(Beginning of Material provided)

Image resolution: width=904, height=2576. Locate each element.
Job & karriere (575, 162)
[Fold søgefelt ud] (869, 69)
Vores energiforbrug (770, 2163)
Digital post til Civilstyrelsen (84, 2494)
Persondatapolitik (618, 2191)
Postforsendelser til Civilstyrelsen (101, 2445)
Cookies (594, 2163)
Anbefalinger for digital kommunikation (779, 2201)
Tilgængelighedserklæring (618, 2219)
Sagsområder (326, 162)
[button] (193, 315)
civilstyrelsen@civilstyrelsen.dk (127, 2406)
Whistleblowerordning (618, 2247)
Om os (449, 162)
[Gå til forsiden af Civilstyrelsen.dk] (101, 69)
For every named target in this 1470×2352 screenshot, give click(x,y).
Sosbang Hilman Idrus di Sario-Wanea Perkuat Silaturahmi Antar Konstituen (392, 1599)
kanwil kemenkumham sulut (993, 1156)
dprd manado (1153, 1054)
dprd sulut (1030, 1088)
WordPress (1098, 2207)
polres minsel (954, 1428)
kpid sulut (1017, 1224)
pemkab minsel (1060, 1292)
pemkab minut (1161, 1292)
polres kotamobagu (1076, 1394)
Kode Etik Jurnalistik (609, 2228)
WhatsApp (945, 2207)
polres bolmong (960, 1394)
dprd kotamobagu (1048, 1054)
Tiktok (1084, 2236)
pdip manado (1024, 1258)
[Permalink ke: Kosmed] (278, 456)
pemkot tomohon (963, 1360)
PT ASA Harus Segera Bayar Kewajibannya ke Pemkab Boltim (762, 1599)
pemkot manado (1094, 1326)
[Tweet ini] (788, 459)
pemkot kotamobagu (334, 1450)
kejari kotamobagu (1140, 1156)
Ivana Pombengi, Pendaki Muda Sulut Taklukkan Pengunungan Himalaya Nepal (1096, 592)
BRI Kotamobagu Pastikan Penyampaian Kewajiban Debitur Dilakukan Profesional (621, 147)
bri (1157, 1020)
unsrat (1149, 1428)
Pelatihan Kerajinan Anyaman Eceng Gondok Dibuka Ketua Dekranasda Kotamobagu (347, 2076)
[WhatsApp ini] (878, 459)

(End of Material provided)

▶ [Problem statement]:
Please print the material again in full, exactly as it is.

▶ [Result for this exercise]:
Image resolution: width=904, height=2576. Locate each element.
Job & karriere (575, 162)
[Fold søgefelt ud] (869, 69)
Vores energiforbrug (770, 2163)
Digital post til Civilstyrelsen (84, 2494)
Persondatapolitik (618, 2191)
Postforsendelser til Civilstyrelsen (101, 2445)
Cookies (594, 2163)
Anbefalinger for digital kommunikation (779, 2201)
Tilgængelighedserklæring (618, 2219)
Sagsområder (326, 162)
[button] (193, 315)
civilstyrelsen@civilstyrelsen.dk (127, 2406)
Whistleblowerordning (618, 2247)
Om os (449, 162)
[Gå til forsiden af Civilstyrelsen.dk] (101, 69)
For every named target in this 1470×2352 screenshot, give click(x,y).
Sosbang Hilman Idrus di Sario-Wanea Perkuat Silaturahmi Antar Konstituen (392, 1599)
kanwil kemenkumham sulut (993, 1156)
dprd manado (1153, 1054)
dprd sulut (1030, 1088)
WordPress (1098, 2207)
polres minsel (954, 1428)
kpid sulut (1017, 1224)
pemkab minsel (1060, 1292)
pemkab minut (1161, 1292)
polres kotamobagu (1076, 1394)
Kode Etik Jurnalistik (609, 2228)
WhatsApp (945, 2207)
polres bolmong (960, 1394)
dprd kotamobagu (1048, 1054)
Tiktok (1084, 2236)
pdip manado (1024, 1258)
[Permalink ke: Kosmed] (278, 456)
pemkot tomohon (963, 1360)
PT ASA Harus Segera Bayar Kewajibannya ke Pemkab Boltim (762, 1599)
pemkot manado (1094, 1326)
[Tweet ini] (788, 459)
pemkot kotamobagu (334, 1450)
kejari kotamobagu (1140, 1156)
Ivana Pombengi, Pendaki Muda Sulut Taklukkan Pengunungan Himalaya Nepal (1096, 592)
BRI Kotamobagu Pastikan Penyampaian Kewajiban Debitur Dilakukan Profesional (621, 147)
bri (1157, 1020)
unsrat (1149, 1428)
Pelatihan Kerajinan Anyaman Eceng Gondok Dibuka Ketua Dekranasda Kotamobagu (347, 2076)
[WhatsApp ini] (878, 459)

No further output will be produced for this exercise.